Food allergy is in trendJuly 15th, 2008 - 2:35 pm ICT by Amrit Rashmisrisethi
A report says that 11 million Americans suffer from food allergies and sends victims to the hospital.
About 150 people die each year from allergic reactions to food, the odd thing is that although we live in a time when we no longer forage through the forest and might unknowing eat toxic stuff, food allergies are on the rise. In fact, the allergies are to commonly ingested foods such as milk, eggs, wheat, soy, nuts and fish.
According to Hugh Samson of Mount Sinai Medical School and the Food Allergy Initiative, food allergies are a case of the immune system going haywire.
The main thing is what food we eat is broken down in the digestive tract and some bits of protein lands up in the bloodstream , usually perceived by the immunune system as it is harmless. For some people the immune system does not react properly and produces an antibody that attacks those proteins and send the body into an allergic shock.
The rise in allergic reactions is real, Sampson feels, because culture has changed the way foods are introduced into the diet.
Peanut allergies are highest in Western culture.
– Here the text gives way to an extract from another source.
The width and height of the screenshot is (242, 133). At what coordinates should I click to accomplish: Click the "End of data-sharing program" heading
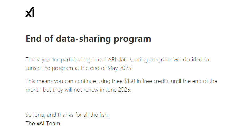pos(88,39)
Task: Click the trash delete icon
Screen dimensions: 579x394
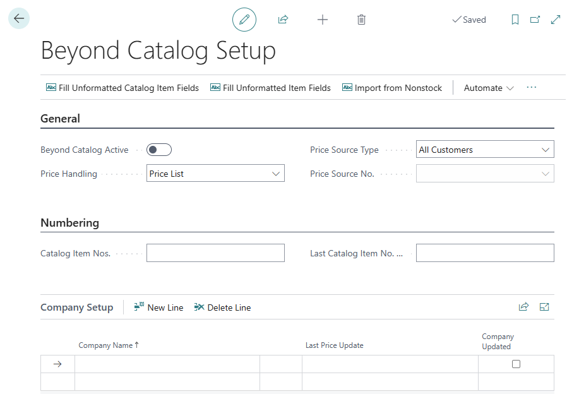Action: click(x=361, y=20)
In some cultures peanuts are on the early menu.
The leading kid snack food in Israel is Bamba, a corn puff made with peanut butter, and seems to be few Israeli kids with peanut allergies.
Children in Hebrew school in England, where there is no Bamba, often have peanut allergies. Culture plays a role in food preparation that might be a set-up for allergic reactions. Sampson points out that Africans boil their peanuts while American eat them dry-roasted. Dry roasting, it appears, make the peanuts into little allergy bombs just waiting to get into our bloodstreams and cause havoc.
Many people claim food allergies without being tested, means a certain type of food might cause intestinal distress (or the person imagines the distress) and there is no allergy to it.
It is also become a trend in the Western culture to have an allergy to diary or wheat and also a cure-all for stress and upset but it does not make the food a medical problem.